# hay moisture?



## jettex (Jul 5, 2018)

So I am new to baling hay. I live in North Texas just west of Ft. Worth. This is my first year baling hay myself. I am putting up round bales of costal Bermuda hay. I cut the hay with a sickle bar mower. I left it lay for 3 days and then raked it and baled it. When I checked the moisture of the bale right from the baler it was 14.6. The next day I went to move the bales and decided to check the moisture again. It was in the mid to upper 20's. I know hay sweats but is this normal and ok? We've been having a lot of dew and a lot of rain this year. I baled in the afternoon about 4 pm so there wasn't any dew left and stopped about 7pm before the dew set again. We haven't been in the 100 degree days yet mostly high 80's and low 90's with anywhere from 40% to 60% humidity.


----------



## Tx Jim (Jun 30, 2014)

Your rd bales of hay are going to mold so you should deliver it to me for $20 a bale. I'm only about 50 miles from you & joking!!!

IMHO you good to go. I remember many yrs back the 1st time I checked rd bale moisture the next day after baling at 15% and the hay tested in the mid to low 20's. I made myself a mental note not to do that again. LOL


----------



## Tim/South (Dec 12, 2011)

I think you are in the clear. If you check it again 3 days later it will probably read close to 15 again.

My friend bought a new baler with a moisture sensor. He was baling at 15% moisture.

I checked them with the hand held meter the next day. He said the hand held was lying and for me to go home. 

After the hay is rolled, I pay more attention to the temp than the moisture. It is not uncommon for a roll to sweat up to 120 degrees the next day. 3 days later it is below ambient temperature.


----------



## jettex (Jul 5, 2018)

Thanks everyone. I was sweating myself. Couldn't figure out how the moisture went up? Then I got to thinking and the person who checks the moisture while baling isn't getting the same reading the next day either.


----------

┄┄┄┄┄┄┄┄┄┄┄┄┄┄┄┄┄┄┄┄

— Task directions —
Say whether each statement agrees with the hay moisture thread above. Answer yes or no, and quote the words from the thread that decide it. 1. The first poster cut the hay with a sickle bar mower. 2. The first poster baled in the early morning, before the dew burned off. 3. One reply says a roll is below ambient temperature three days after it sweats.

— Source material —
┄┄┄┄┄┄┄┄┄┄┄┄┄┄┄┄┄┄┄┄

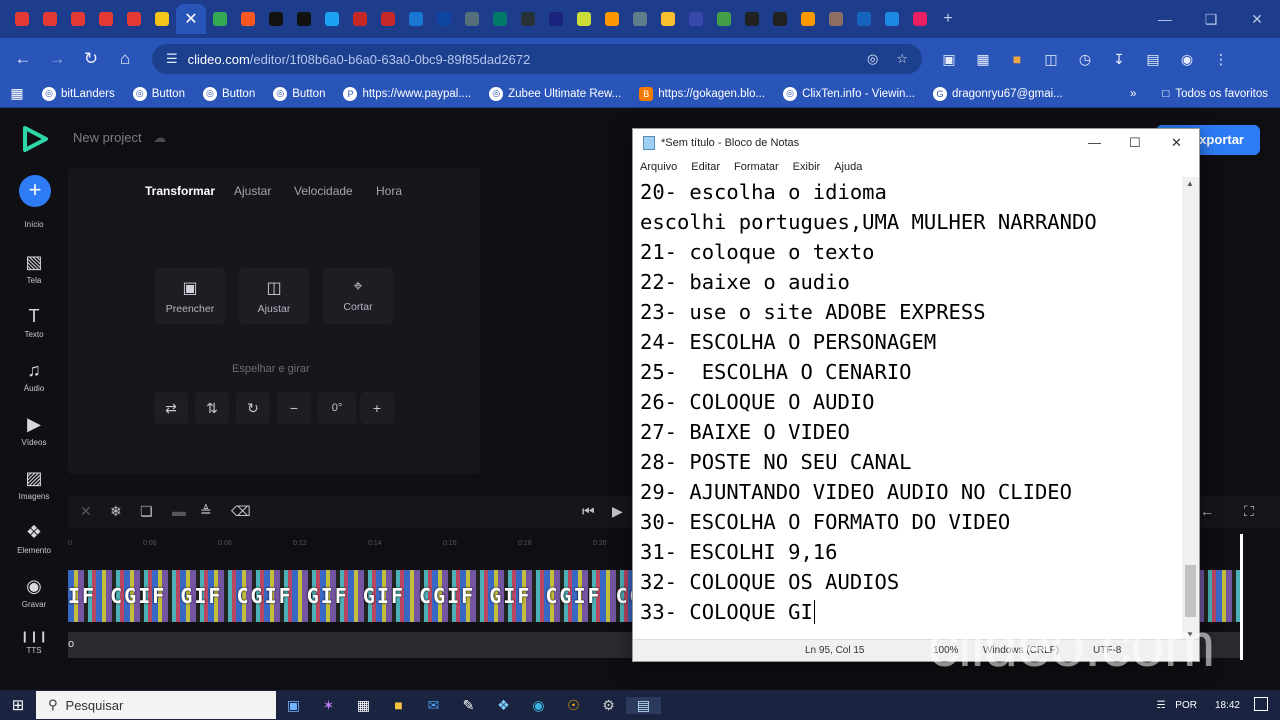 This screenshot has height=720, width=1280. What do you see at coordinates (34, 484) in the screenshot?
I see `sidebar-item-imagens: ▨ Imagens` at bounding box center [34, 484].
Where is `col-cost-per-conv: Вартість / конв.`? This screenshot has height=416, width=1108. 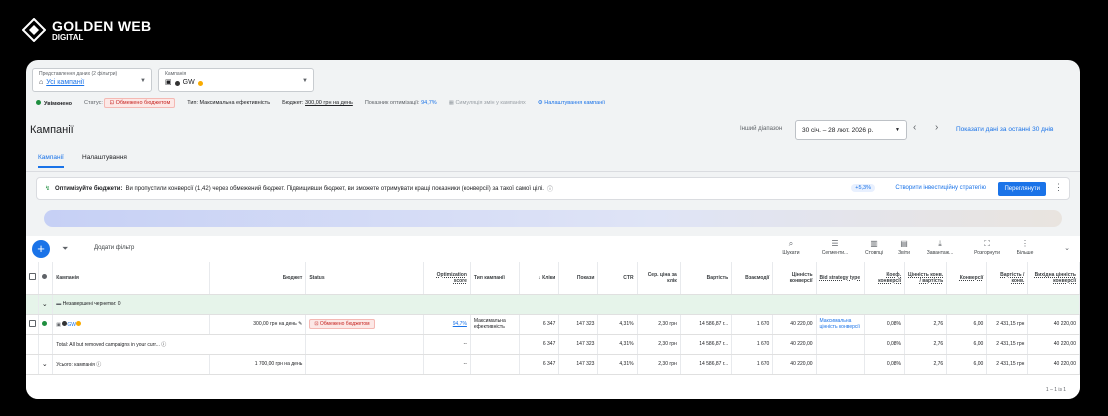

┄┄┄┄┄┄┄┄┄┄┄┄┄┄┄┄┄┄┄┄

— Solution for this task —
1. Yes: "I cut the hay with a sickle bar mower."
2. No: "I baled in the afternoon about 4 pm so there wasn't any dew left"
3. Yes: "3 days later it is below ambient temperature."